The only caveat is that you will have to consider certain keys that will pass the check and not necessarily be part of your words list. Words such as toString, prototype, etc. There are just a few of them, but keep that in mind.
I would try something like this with your real data set. If it works fine, then you have a really easy solution. Go have a beer (or whatever you prefer).
Now, if the above doesn't really work after testing it with real data (notice I've build the list with numbers cast as strings for simplicity), then a couple of options, off the top of my head:
1) Partition the first dict into a set of dictionaries. So, instead of having all the words in dict, have a dictionary for words that begin with 'a', another for 'b', etc. Then, before looking up a word, check the first char to know where to look it up.
Something like:
var word:String = "hello";
var dictKey:String = word.charAt(0);
// actual check
if(dict[dictKey][word]) {
trace("found");
} else {
trace("not found");
}
You can eventually repartition if necessary. I.e, make dict['a'] point to another set of dictionaries indexed by the first two characters. So, you'll have dict['a']['b'][wordToSearch]. There are a number of possible variations on this idea (you'd also have to come up with some strategy to cope with words of two letters, such as "be", for instance).

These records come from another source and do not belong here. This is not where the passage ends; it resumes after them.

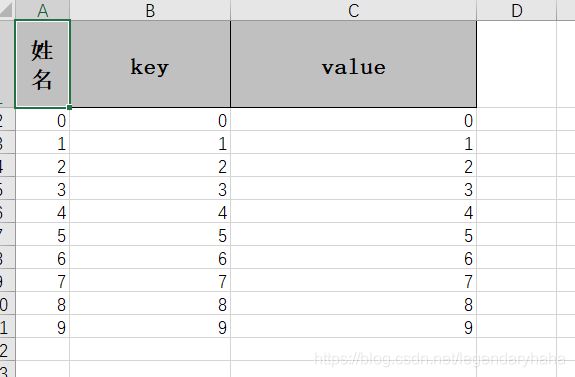Select cell in column C containing 1
575x377 pixels.
(x=354, y=142)
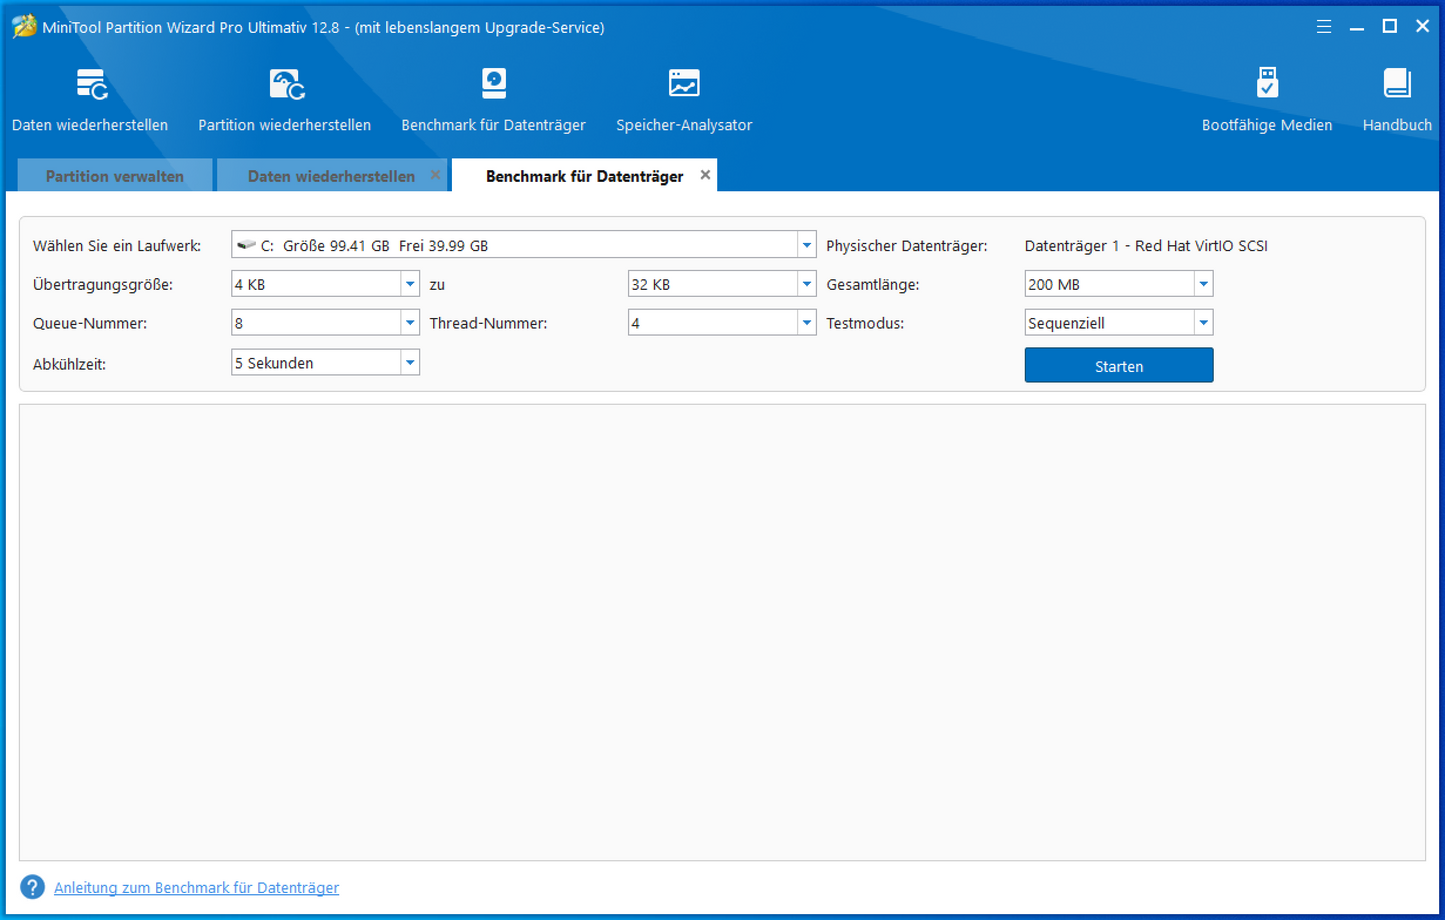Expand the 32 KB upper size dropdown
Screen dimensions: 1445x920
[806, 284]
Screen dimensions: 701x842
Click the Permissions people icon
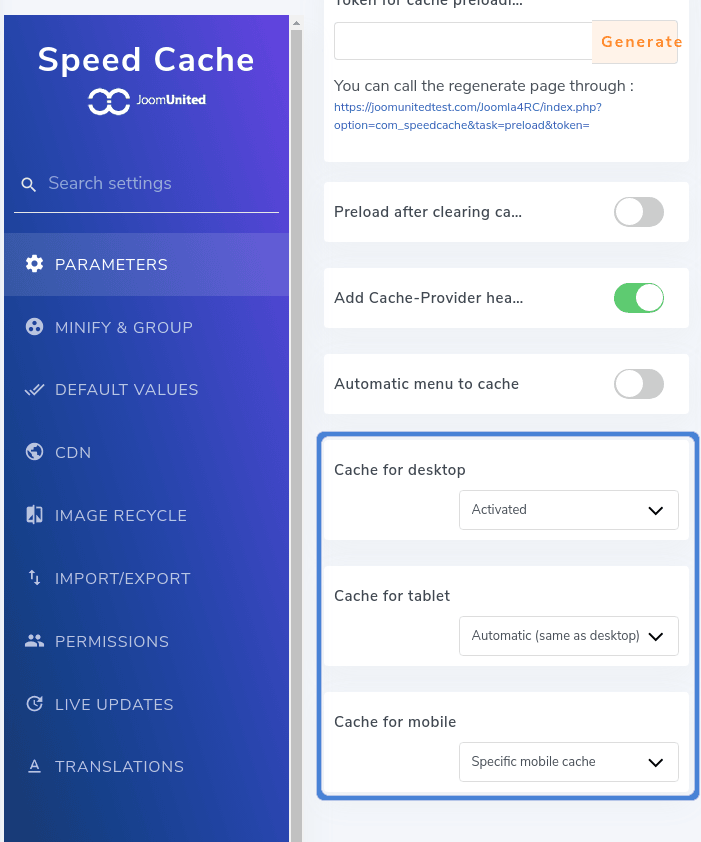point(34,641)
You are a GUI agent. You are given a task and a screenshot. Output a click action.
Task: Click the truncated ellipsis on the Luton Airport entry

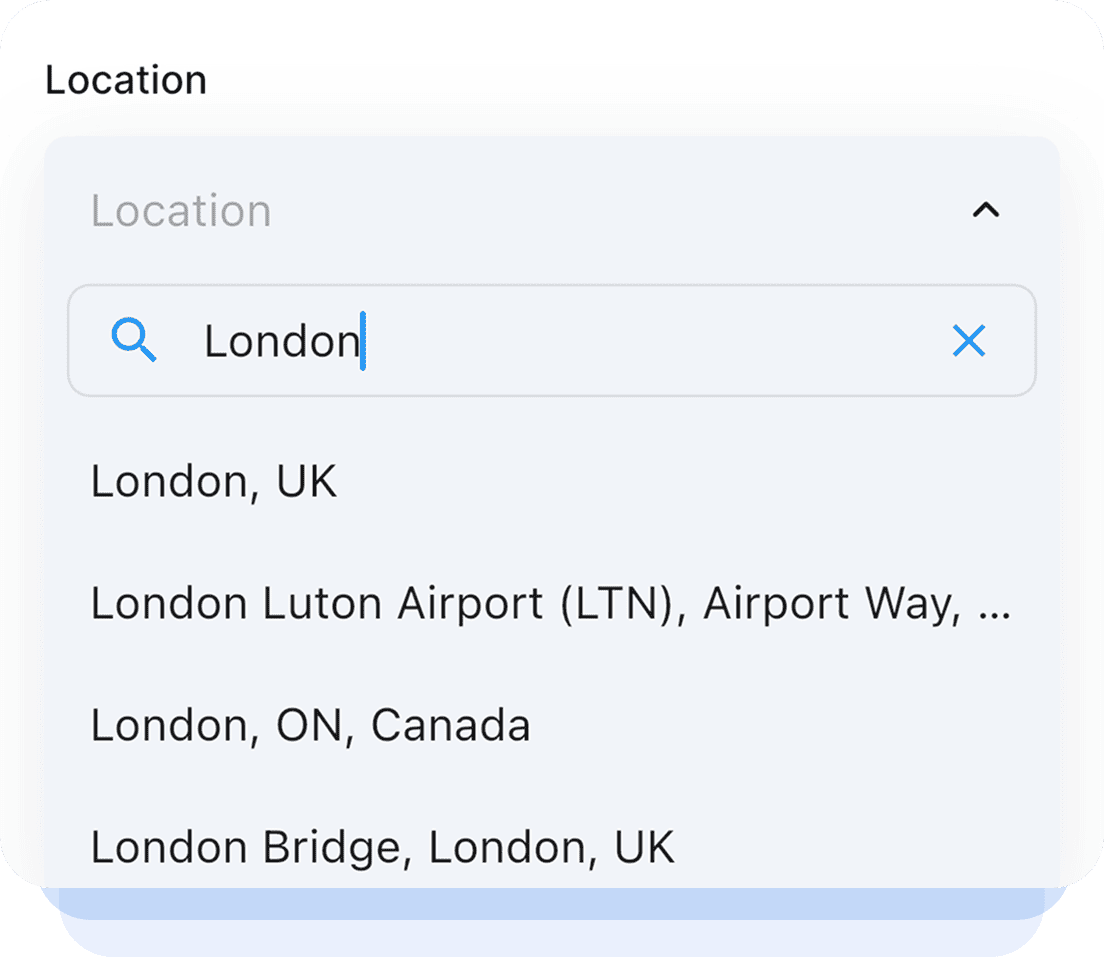(994, 606)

2) Try a binary search. The problem with it is that you'll first have to sort the list, upfront. You have to do it just once, as it doesn't make sense to remove words from your dict. But with millions of words, it might be rarther intensive.

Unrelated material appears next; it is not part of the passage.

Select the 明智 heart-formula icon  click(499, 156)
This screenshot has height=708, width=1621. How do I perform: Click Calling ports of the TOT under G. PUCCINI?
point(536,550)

3) Try some fancy data structures from open source libraries such as:
http://sibirjak.com/blog/index.php/collections/as3commons-collections/
http://lab.polygonal.de/ds/
But again, as I said above, I'd first try the easiest and simpler solution and check if it works against the real data set.
Added
A simple way to deal with keywords used for Object's built-in properties:
var dict:Object = {};
var keywordsInDict:Array = [];
function buildDictionary():void {
// let's assume this is your original list, retrieved
// from XML or other external means
// it contains "constructor", which should be dealt with
// separately, as it's a built-in prop of Object
var sourceList:Array = ["hello","world","foo","bar","constructor"];
var len:int = sourceList.length;
var word:String;
// just a dummy vanilla object, to test if a word in the list
// is already in use internally by Object
var dummy:Object = {};
for(var i:int = 0; i < len; i++) {
// also, lower-casing is a good idea
// do that when you check words as well
word = sourceList[i].toLowerCase();
if(!dummy[word]) {
dict[i] = true;
} else {
// it's a keyword, so store it separately
keywordsInDict.push(word);
}
}
}
Now, just add an extra check for built-in props in the checkWords function:
function checkWord(e:MouseEvent):void {
var word:String;
if(findIt) {
word = "Constructor";
} else {
word = "asdfds";
}
word = word.toLowerCase();
var dummy:Object = {};
// check first if the word is a built-in prop
if(dummy[word]) {
// if it is, check if that word was in the original list
// if it was present, we've stored it in keywordsInDict
if(keywordsInDict.indexOf(word) != -1) {
trace(word + " found");
} else {
trace(word + " not found");
}
// not a built-in prop, so just check if it's present in dict
} else {
if(dict[word]) {
trace(word + " found");
} else {
trace(word + " not found");
}
}
findIt = !findIt;
}
This isn't specific to ActionScript, but a Trie is a suitable data structure for storing words.